- Problem requirements -
Repeat every line from the line containing "Select the About BS Portal menu label" to the end of the data, exactly. Leave the pictures out.

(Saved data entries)
....

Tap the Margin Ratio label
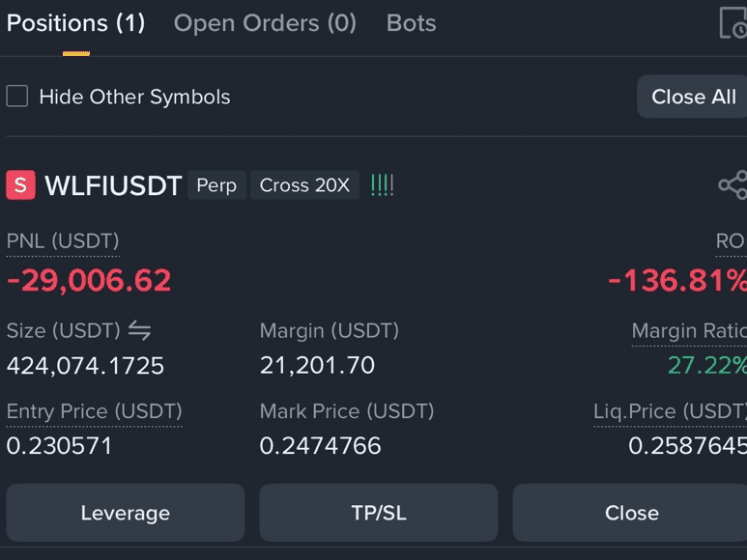Image resolution: width=747 pixels, height=560 pixels. [x=689, y=330]
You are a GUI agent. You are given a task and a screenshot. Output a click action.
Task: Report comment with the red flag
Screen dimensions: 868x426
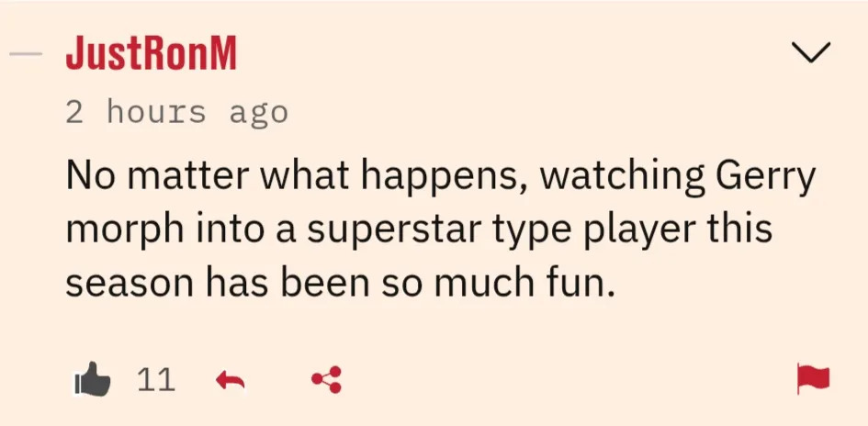click(814, 377)
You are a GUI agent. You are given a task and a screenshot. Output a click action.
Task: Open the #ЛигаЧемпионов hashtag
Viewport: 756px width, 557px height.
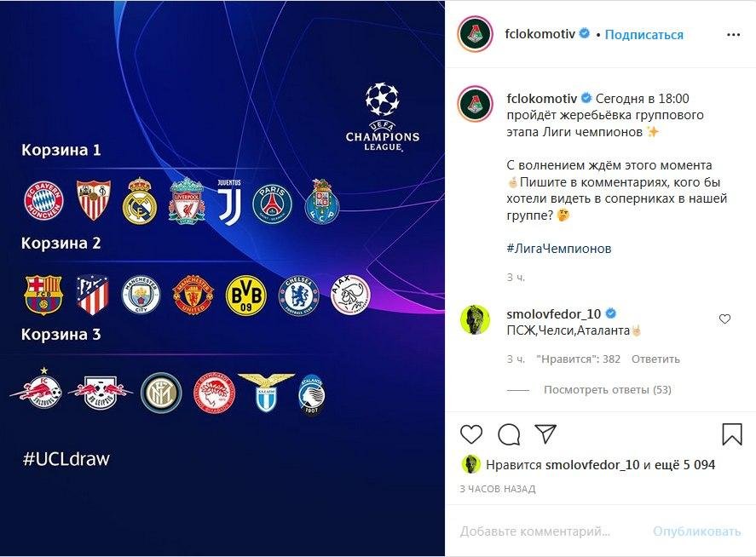[x=559, y=249]
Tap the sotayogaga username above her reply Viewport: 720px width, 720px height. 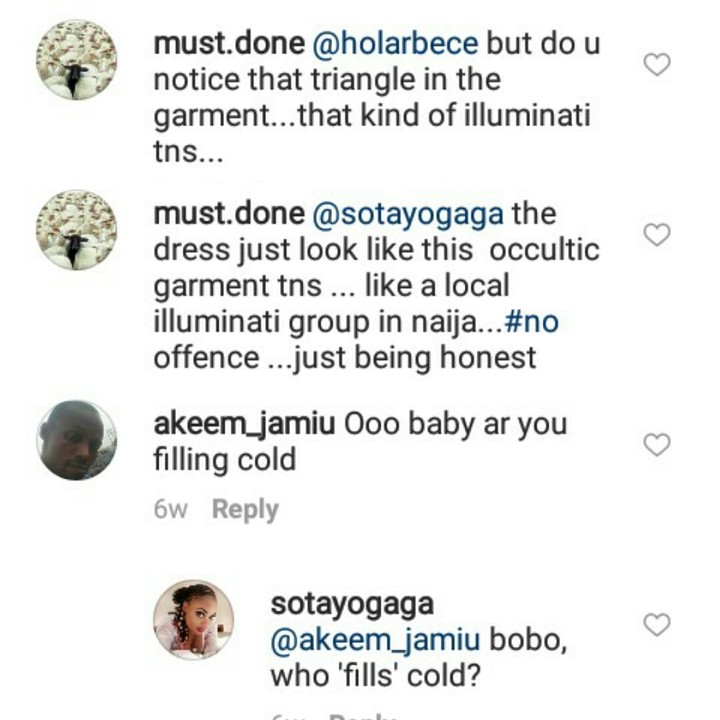tap(352, 605)
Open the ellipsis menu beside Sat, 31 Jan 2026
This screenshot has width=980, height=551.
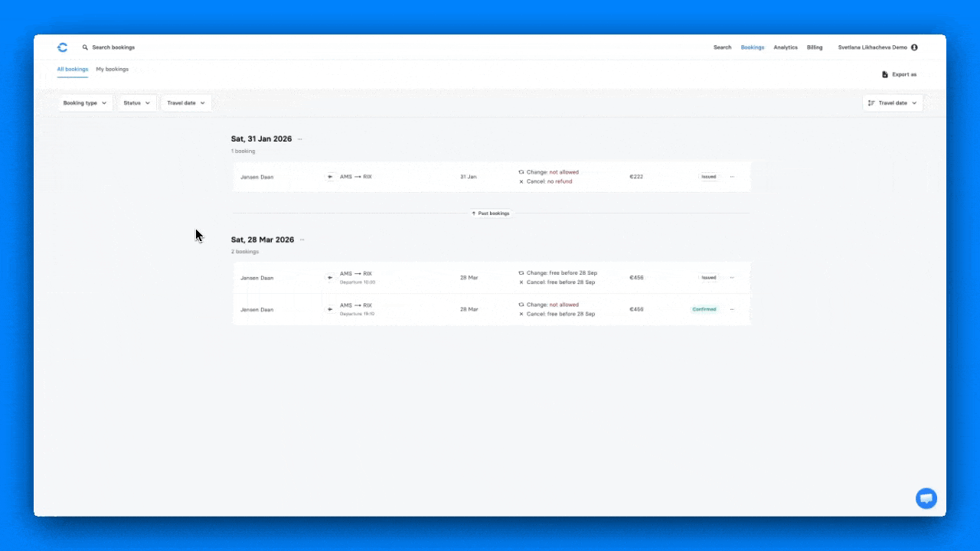[x=300, y=139]
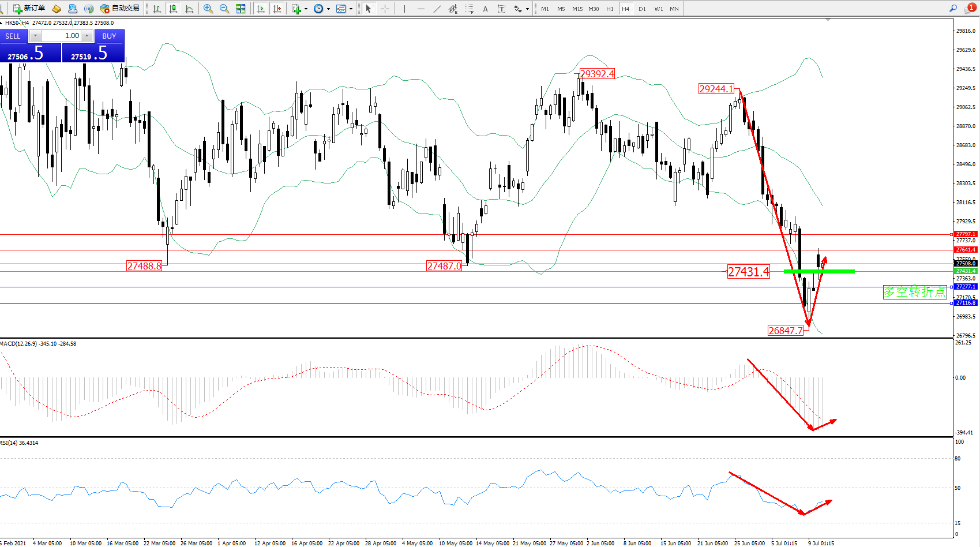Select the Crosshair tool
This screenshot has width=980, height=547.
[x=385, y=9]
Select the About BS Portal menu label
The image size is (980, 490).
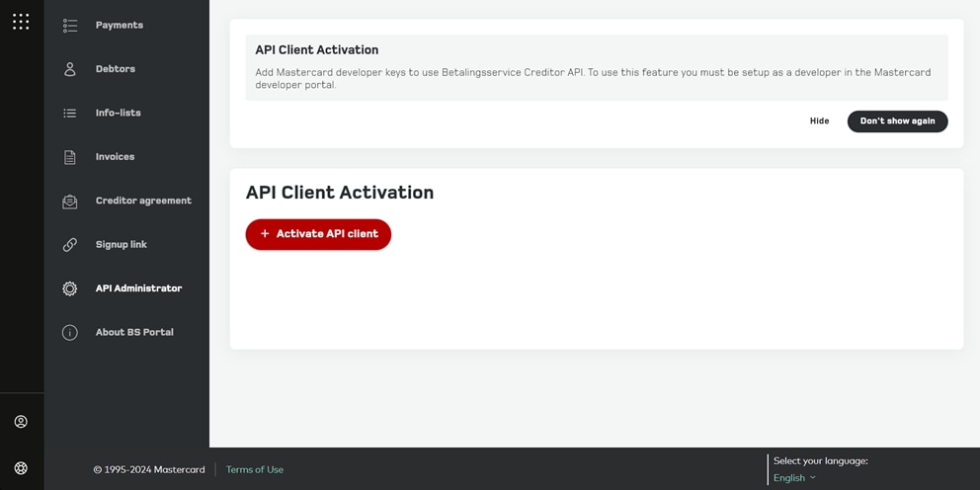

....

- Finished exercise -
Select the About BS Portal menu label
The image size is (980, 490).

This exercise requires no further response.